## AVAILABLE DATA
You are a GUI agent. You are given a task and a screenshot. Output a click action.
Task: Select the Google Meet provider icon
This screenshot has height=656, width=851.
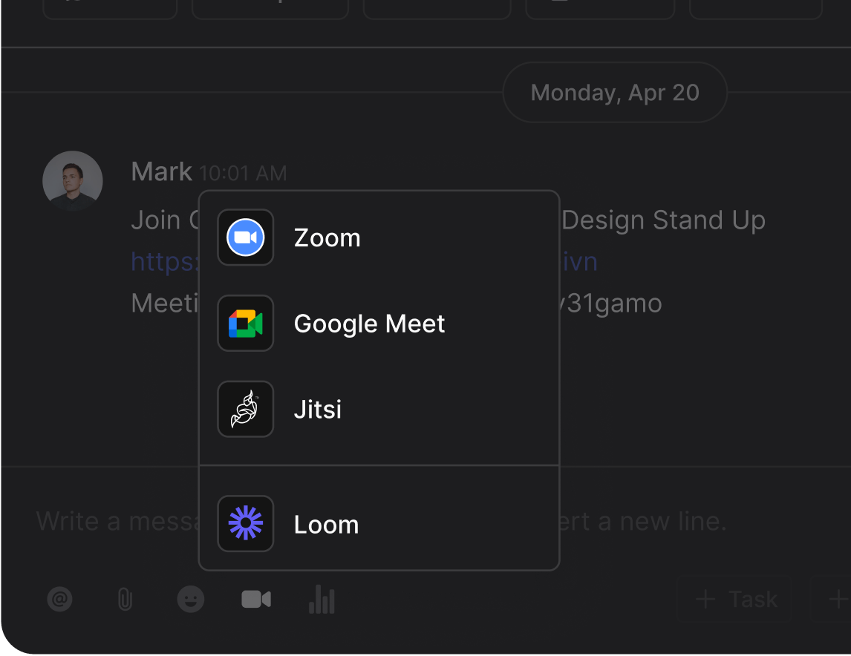[x=245, y=324]
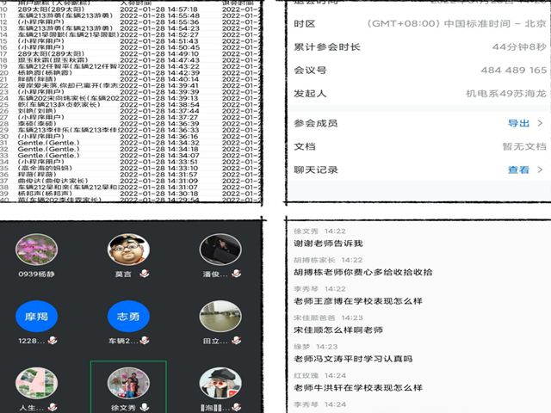Image resolution: width=551 pixels, height=413 pixels.
Task: Click the mic icon under the 志勇 avatar
Action: (145, 342)
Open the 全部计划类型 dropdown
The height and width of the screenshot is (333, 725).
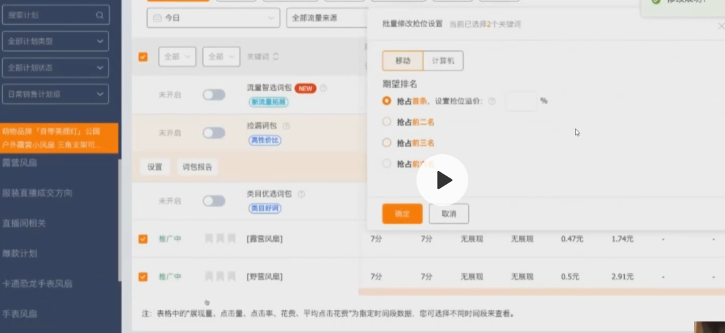tap(54, 41)
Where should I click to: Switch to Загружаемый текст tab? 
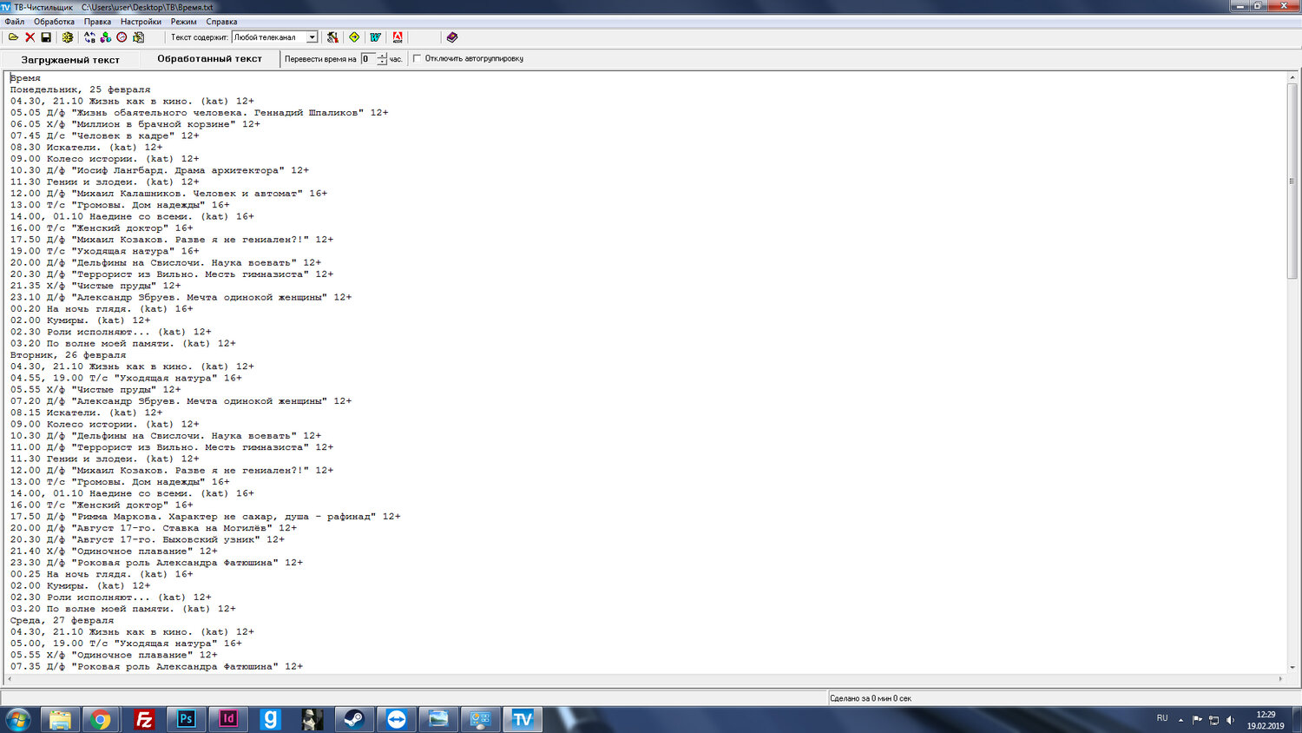(x=70, y=60)
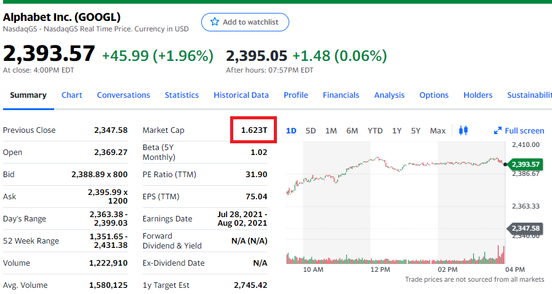Image resolution: width=552 pixels, height=294 pixels.
Task: Select the 1M chart range
Action: [331, 130]
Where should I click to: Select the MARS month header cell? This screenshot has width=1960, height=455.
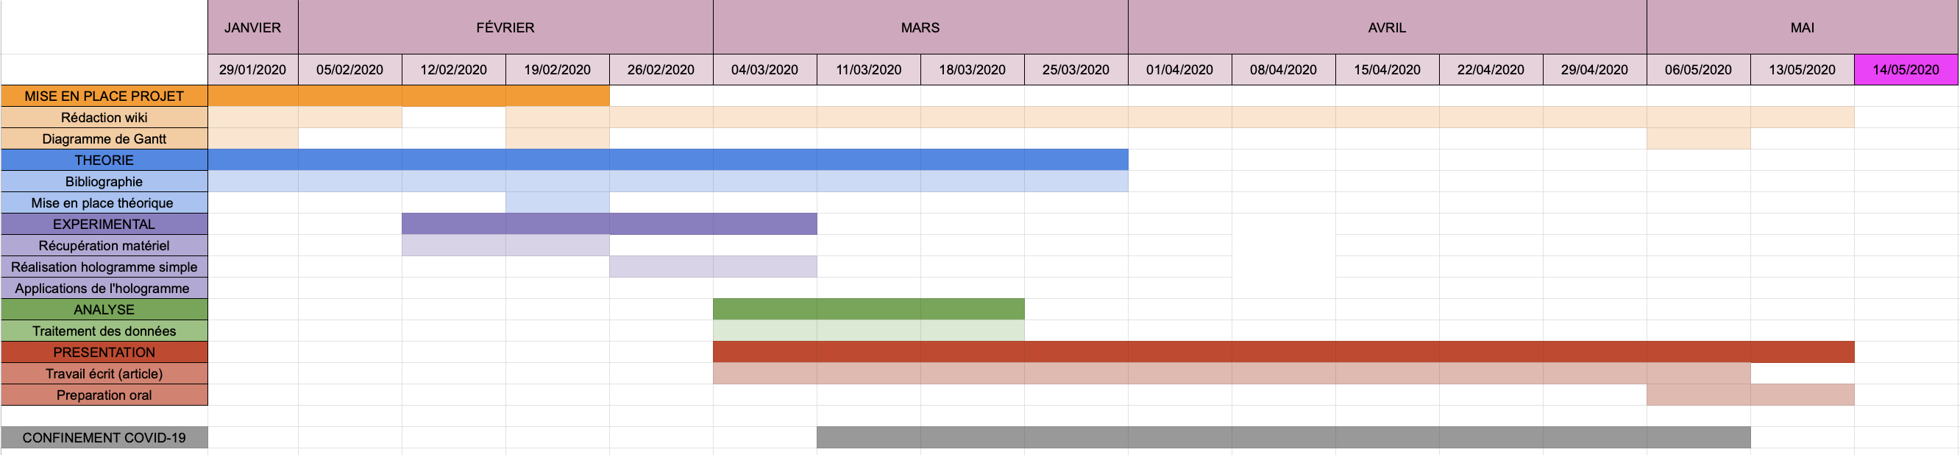click(920, 27)
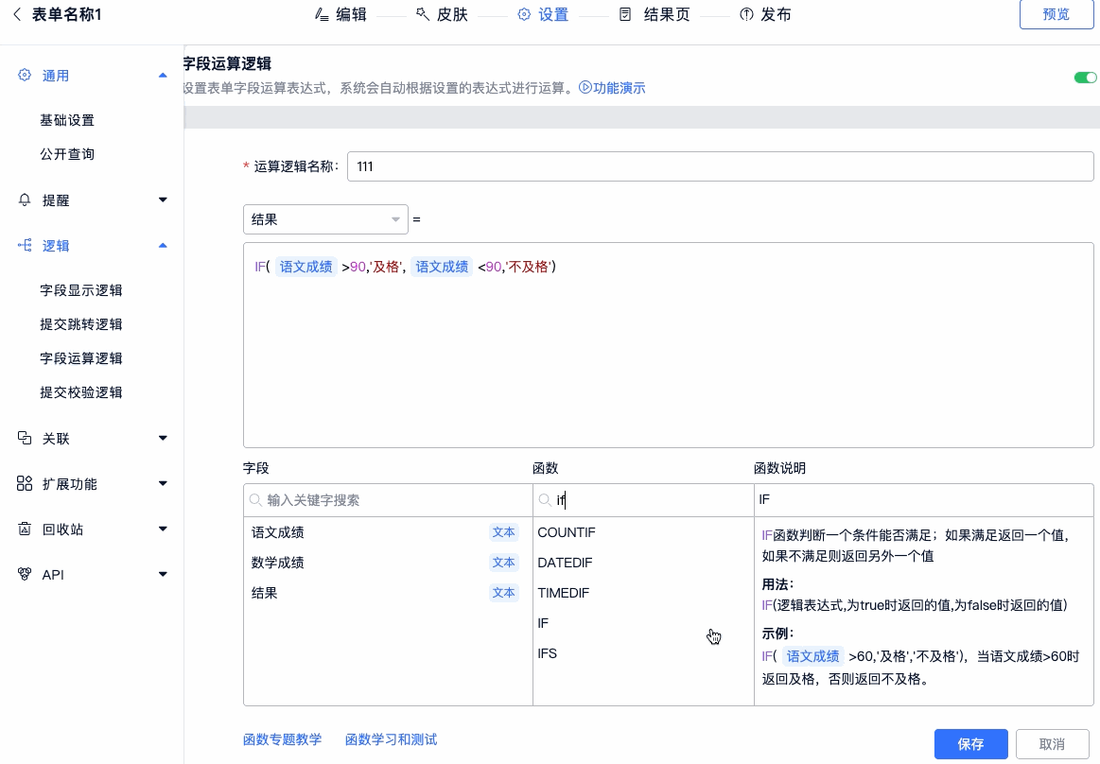Select the IFS function from list
Screen dimensions: 1100x764
click(548, 653)
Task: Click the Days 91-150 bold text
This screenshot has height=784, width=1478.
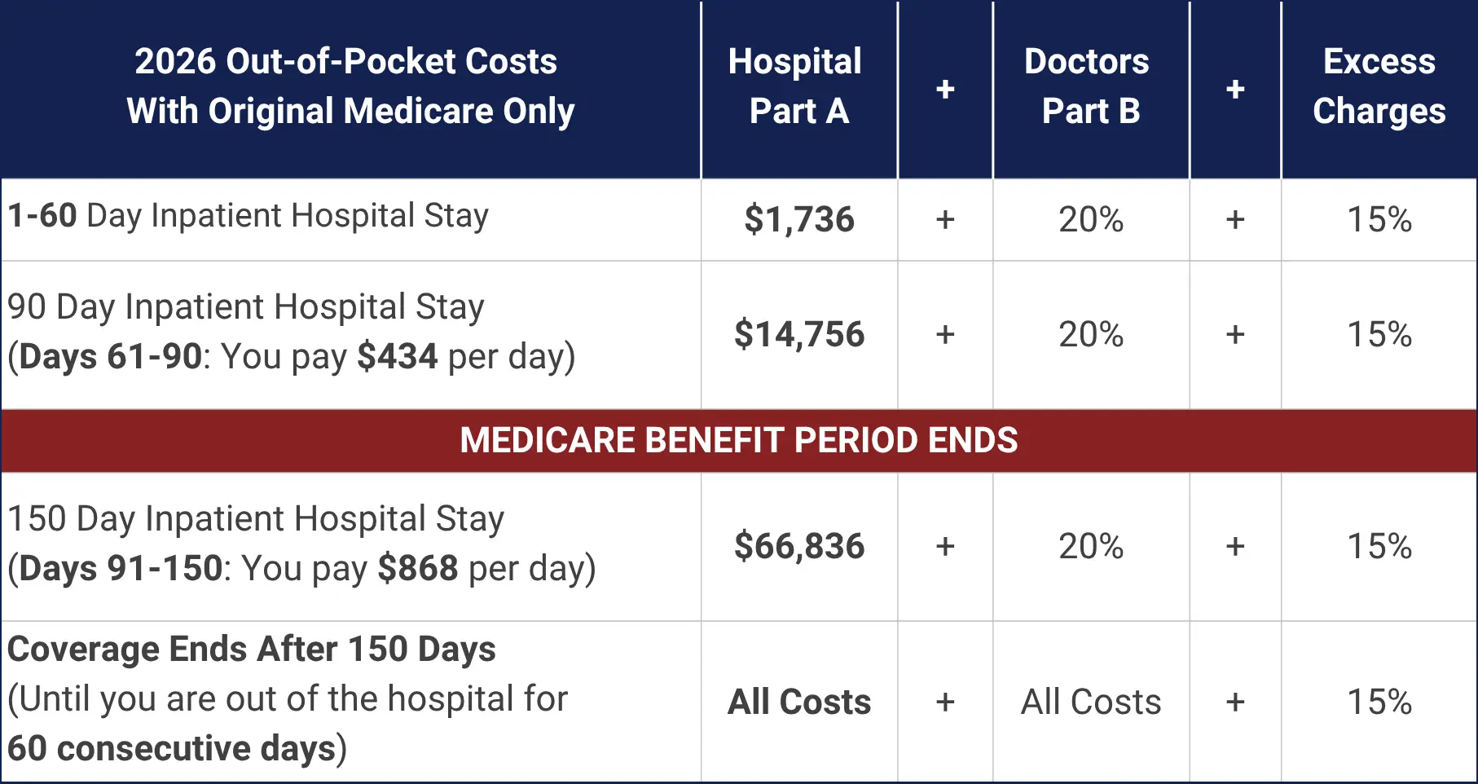Action: 120,569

## TASK DESCRIPTION
From the line with "Where should I click to: Select" down to the last line of the records above, restate each line verbatim, passing over any picture.

## TASK OUTPUT
Where should I click to: Select the MARS month header cell? This screenshot has width=1960, height=455.
click(920, 27)
Select the IFS function from list
Screen dimensions: 1100x764
click(548, 653)
Task: Click the Days 91-150 bold text
This screenshot has height=784, width=1478.
Action: 120,569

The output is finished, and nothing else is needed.